_TASK GOAL_: Repeat, word for word, each of the records shown below, without their pictures.

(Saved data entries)
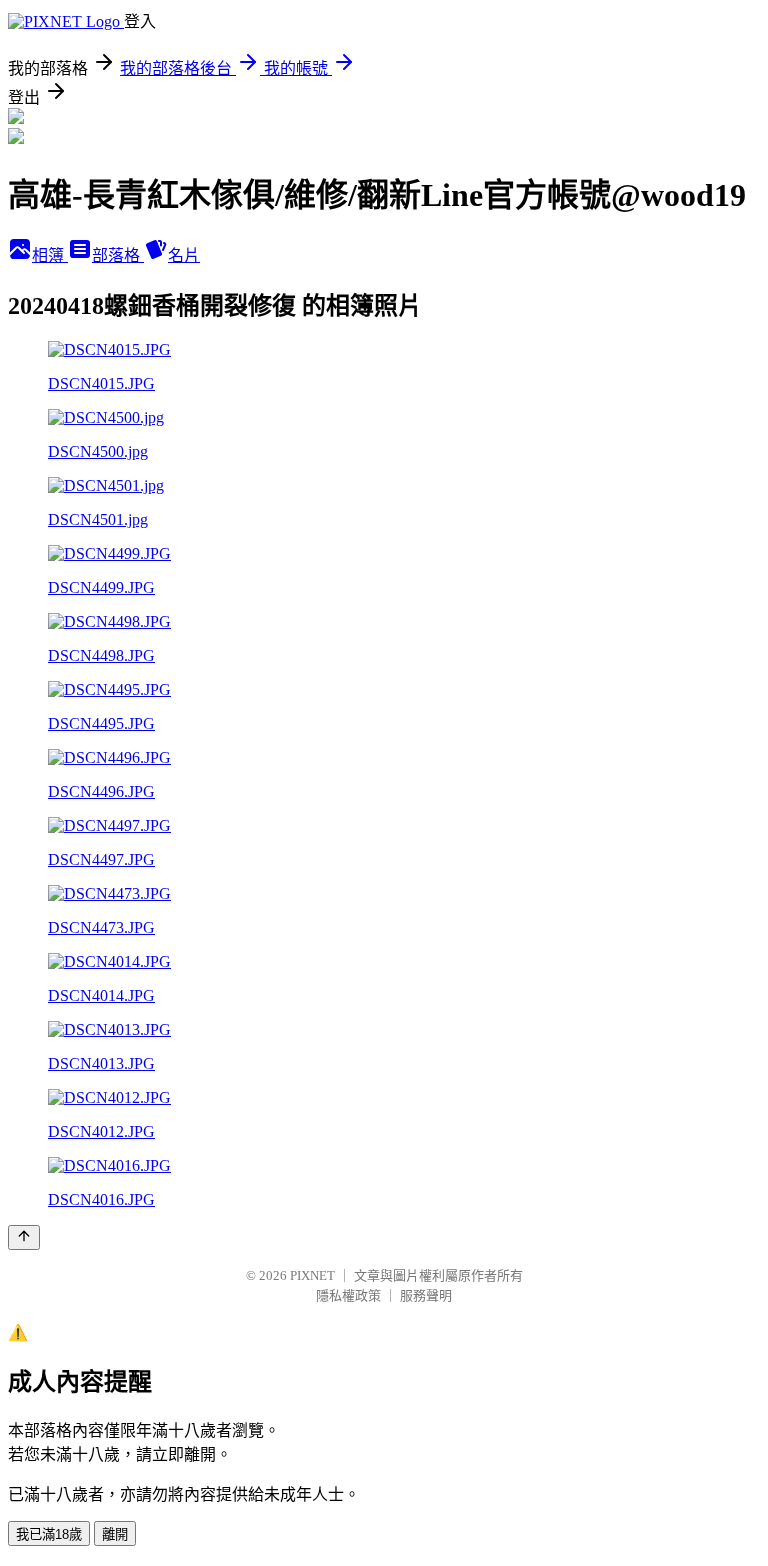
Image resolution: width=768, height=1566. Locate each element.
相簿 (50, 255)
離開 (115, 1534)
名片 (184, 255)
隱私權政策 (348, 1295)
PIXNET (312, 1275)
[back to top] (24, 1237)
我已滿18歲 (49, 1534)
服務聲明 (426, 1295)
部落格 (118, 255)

_WRITTEN RESPONSE_:
Image resolution: width=768, height=1566. Locate each element.
相簿 (50, 255)
離開 (115, 1534)
名片 (184, 255)
隱私權政策 (348, 1295)
PIXNET (312, 1275)
[back to top] (24, 1237)
我已滿18歲 (49, 1534)
服務聲明 (426, 1295)
部落格 (118, 255)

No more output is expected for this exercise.